In another case, the En Route Automatic Modernization (ERAM) system, a computer system to provide communications and generate display data for air traffic controllers, is about 5 years behind schedule and as much as $500 million over budget, according to a study by Mitre Corp.
According to FAA Inspector General Calvin Scovel, early testing of ERAM revealed problems with safety management, and controllers had to rely on cumbersome workarounds to overcome those issues. That problem snowballed. "ERAM's problems are the direct result of poor program management," Scovel said. "There was over-optimism that ERAM could be deployed in a year, and FAA didn't begin to mitigate some risks until three years after problems began surfacing. This was a program that was hobbled out of the gate." Even with all those problems, and despite the significant program risks, the FAA still hasn't conducted an assessment of ERAM's dependencies or impacts on other program costs.

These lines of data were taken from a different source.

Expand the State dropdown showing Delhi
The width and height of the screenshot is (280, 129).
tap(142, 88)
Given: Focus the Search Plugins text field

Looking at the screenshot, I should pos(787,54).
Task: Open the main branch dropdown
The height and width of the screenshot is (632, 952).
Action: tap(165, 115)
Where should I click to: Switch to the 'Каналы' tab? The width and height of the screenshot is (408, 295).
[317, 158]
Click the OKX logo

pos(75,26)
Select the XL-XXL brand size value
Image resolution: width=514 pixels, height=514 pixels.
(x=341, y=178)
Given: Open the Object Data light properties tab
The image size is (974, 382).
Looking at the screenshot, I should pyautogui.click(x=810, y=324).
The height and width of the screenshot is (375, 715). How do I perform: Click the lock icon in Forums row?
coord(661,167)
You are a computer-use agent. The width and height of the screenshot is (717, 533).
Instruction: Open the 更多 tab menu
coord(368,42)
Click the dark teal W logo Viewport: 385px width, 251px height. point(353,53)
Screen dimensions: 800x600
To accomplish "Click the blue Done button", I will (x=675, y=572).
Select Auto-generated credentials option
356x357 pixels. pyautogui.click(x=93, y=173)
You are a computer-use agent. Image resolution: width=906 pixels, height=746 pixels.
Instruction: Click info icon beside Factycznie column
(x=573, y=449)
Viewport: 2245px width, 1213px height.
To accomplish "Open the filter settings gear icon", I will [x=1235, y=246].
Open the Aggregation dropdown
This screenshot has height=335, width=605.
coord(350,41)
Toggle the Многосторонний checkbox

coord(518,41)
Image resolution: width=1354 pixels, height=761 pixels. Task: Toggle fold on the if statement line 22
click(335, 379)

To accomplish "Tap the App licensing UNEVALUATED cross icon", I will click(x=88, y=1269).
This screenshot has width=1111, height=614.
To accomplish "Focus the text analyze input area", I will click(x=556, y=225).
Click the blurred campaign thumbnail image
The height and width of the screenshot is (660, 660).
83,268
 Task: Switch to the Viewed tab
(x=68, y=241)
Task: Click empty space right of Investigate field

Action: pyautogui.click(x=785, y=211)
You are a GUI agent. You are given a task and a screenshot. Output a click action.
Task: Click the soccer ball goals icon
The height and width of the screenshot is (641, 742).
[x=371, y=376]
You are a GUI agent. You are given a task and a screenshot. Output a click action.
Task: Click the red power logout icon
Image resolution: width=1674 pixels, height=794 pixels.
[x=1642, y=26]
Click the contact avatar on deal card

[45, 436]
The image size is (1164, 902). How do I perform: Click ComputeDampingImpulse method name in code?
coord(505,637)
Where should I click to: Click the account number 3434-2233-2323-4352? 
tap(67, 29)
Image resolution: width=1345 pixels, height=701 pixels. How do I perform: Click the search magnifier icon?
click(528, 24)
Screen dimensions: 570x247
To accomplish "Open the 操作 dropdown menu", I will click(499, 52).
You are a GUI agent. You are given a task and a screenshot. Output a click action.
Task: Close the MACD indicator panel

At a higher level, Scovel noted, the FAA has yet to develop an integrated master schedule to help manage NextGen, meaning that "programs are left with no clear end state."
The officials and executives pointed to a number of causes for the delays and cost overruns, including unstable requirements, poor program and contract management, the inability of the FAA to bring all constituents into the decision-making process, training, and a lack of communication.
Now, added to that list might be the fiscal environment. Amidst all the turbulence, Congress is considering slashing spending at the Federal Aviation Administration between 5% and 10%, which could further delay implementation of some pieces of NextGen.
"There's no question that reduced funding will cause delays, and that the delays will cost us more in the end in terms of lost benefits as well as increased costs of deployment," FAA deputy administrator Michael Huerta told legislators, adding that Congress should fund the FAA to the levels suggested by President Obama. "In the end, to be able to meet the timeline set out, the President's funding level is really what we need to get us there."
The government has already spent nearly $3 billion on NextGen, and the effort will likely cost into the tens of billions of dollars. By 2018, the FAA estimates that, thanks to NextGen, airlines will see a 35% improvement in delays and save more than a billion gallons of fuel. However, with continued problems and looming budget cuts, those numbers may be hard to reach.